### Information given
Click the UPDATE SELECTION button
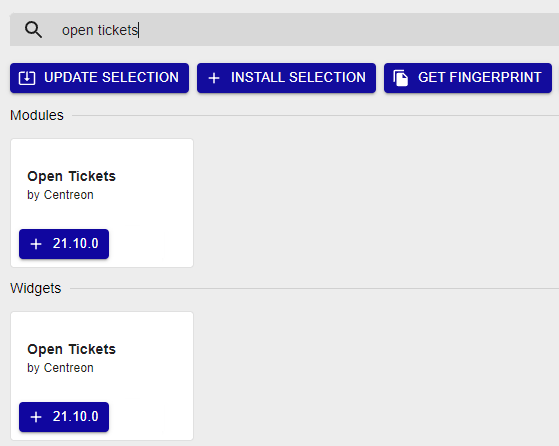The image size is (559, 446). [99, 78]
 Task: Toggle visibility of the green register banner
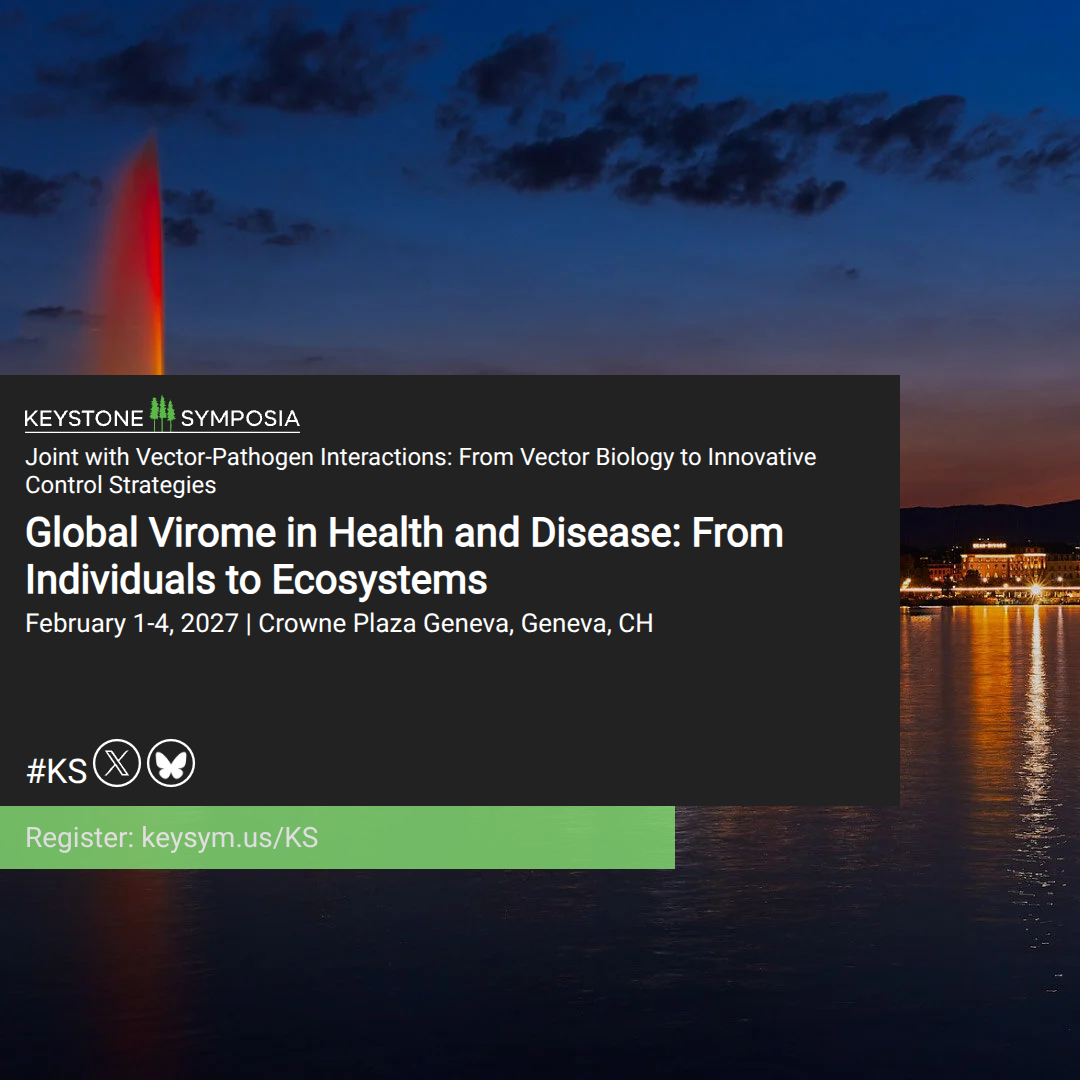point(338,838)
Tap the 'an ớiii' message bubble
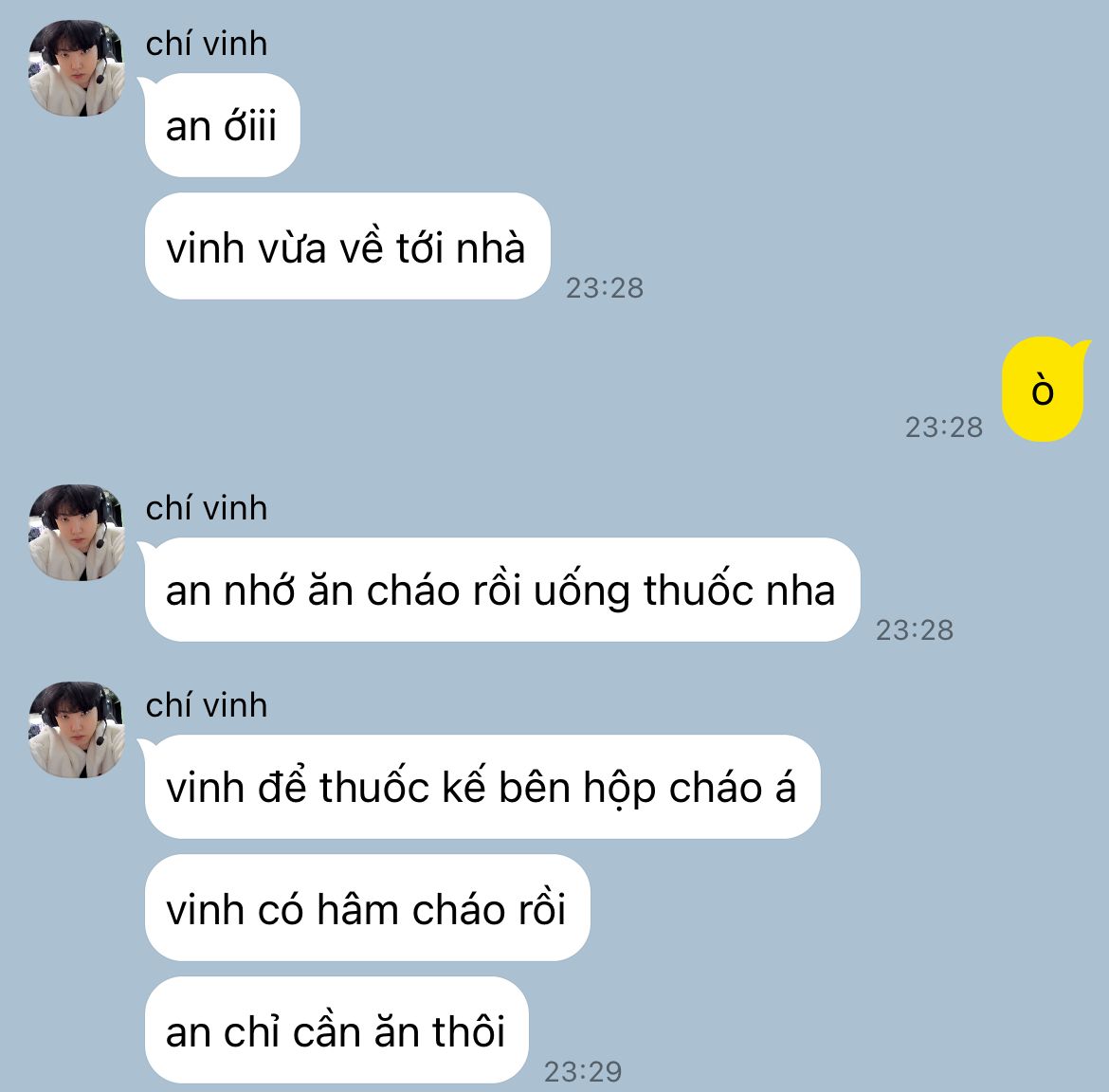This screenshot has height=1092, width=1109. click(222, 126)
######
> _What is expected_
Reproduce the three entries above word for word, without the pictures.

> _Response below_
Click the UPDATE SELECTION button
The image size is (559, 446). [99, 78]
 Task: Toggle visibility of the green register banner
point(338,838)
Tap the 'an ớiii' message bubble
This screenshot has height=1092, width=1109. click(222, 126)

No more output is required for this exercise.